**WHAT YOU NEED TO DO:**
Down to the final line, print each entry exactly.

+++ THE DATA +++

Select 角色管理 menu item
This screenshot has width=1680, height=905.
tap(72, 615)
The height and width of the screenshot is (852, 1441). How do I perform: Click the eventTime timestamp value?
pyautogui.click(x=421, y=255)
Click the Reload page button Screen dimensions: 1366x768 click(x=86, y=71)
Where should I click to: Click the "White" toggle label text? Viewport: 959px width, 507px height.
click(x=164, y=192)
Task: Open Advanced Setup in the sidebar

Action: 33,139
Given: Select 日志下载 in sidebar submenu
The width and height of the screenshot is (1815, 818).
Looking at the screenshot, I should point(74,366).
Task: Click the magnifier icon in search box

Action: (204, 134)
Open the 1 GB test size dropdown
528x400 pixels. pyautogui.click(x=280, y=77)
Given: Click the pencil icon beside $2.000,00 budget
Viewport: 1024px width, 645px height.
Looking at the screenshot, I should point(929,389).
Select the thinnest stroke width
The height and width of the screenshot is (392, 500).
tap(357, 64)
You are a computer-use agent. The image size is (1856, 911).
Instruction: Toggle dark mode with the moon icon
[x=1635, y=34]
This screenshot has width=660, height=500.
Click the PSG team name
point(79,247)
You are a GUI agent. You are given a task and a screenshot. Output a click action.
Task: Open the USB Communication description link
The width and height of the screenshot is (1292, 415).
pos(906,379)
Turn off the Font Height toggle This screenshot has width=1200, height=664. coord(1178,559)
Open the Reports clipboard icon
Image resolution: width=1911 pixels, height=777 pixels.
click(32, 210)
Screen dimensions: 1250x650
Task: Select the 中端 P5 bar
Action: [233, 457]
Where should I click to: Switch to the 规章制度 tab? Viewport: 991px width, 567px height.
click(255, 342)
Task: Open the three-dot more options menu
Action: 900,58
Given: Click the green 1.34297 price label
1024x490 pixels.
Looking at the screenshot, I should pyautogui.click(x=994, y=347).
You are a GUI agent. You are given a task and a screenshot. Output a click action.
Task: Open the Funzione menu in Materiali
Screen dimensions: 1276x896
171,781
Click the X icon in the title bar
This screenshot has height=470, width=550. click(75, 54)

+++

**RESULT:**
Select 角色管理 menu item
This screenshot has width=1680, height=905.
tap(72, 615)
The height and width of the screenshot is (852, 1441). How do I perform: Click the eventTime timestamp value?
pyautogui.click(x=421, y=255)
Click the Reload page button Screen dimensions: 1366x768 click(x=86, y=71)
Where should I click to: Click the "White" toggle label text? Viewport: 959px width, 507px height.
click(x=164, y=192)
Task: Open Advanced Setup in the sidebar

Action: 33,139
Given: Select 日志下载 in sidebar submenu
The width and height of the screenshot is (1815, 818).
Looking at the screenshot, I should point(74,366).
Task: Click the magnifier icon in search box

Action: (204, 134)
Open the 1 GB test size dropdown
528x400 pixels. pyautogui.click(x=280, y=77)
Given: Click the pencil icon beside $2.000,00 budget
Viewport: 1024px width, 645px height.
Looking at the screenshot, I should point(929,389).
Select the thinnest stroke width
The height and width of the screenshot is (392, 500).
tap(357, 64)
You are a computer-use agent. The image size is (1856, 911).
Instruction: Toggle dark mode with the moon icon
[x=1635, y=34]
This screenshot has width=660, height=500.
Click the PSG team name
point(79,247)
You are a GUI agent. You are given a task and a screenshot. Output a click action.
Task: Open the USB Communication description link
The width and height of the screenshot is (1292, 415).
pos(906,379)
Turn off the Font Height toggle This screenshot has width=1200, height=664. coord(1178,559)
Open the Reports clipboard icon
Image resolution: width=1911 pixels, height=777 pixels.
click(32, 210)
Screen dimensions: 1250x650
Task: Select the 中端 P5 bar
Action: [233, 457]
Where should I click to: Switch to the 规章制度 tab? Viewport: 991px width, 567px height.
click(255, 342)
Task: Open the three-dot more options menu
Action: 900,58
Given: Click the green 1.34297 price label
1024x490 pixels.
Looking at the screenshot, I should pyautogui.click(x=994, y=347).
You are a GUI agent. You are given a task and a screenshot. Output a click action.
Task: Open the Funzione menu in Materiali
Screen dimensions: 1276x896
171,781
Click the X icon in the title bar
This screenshot has height=470, width=550. click(75, 54)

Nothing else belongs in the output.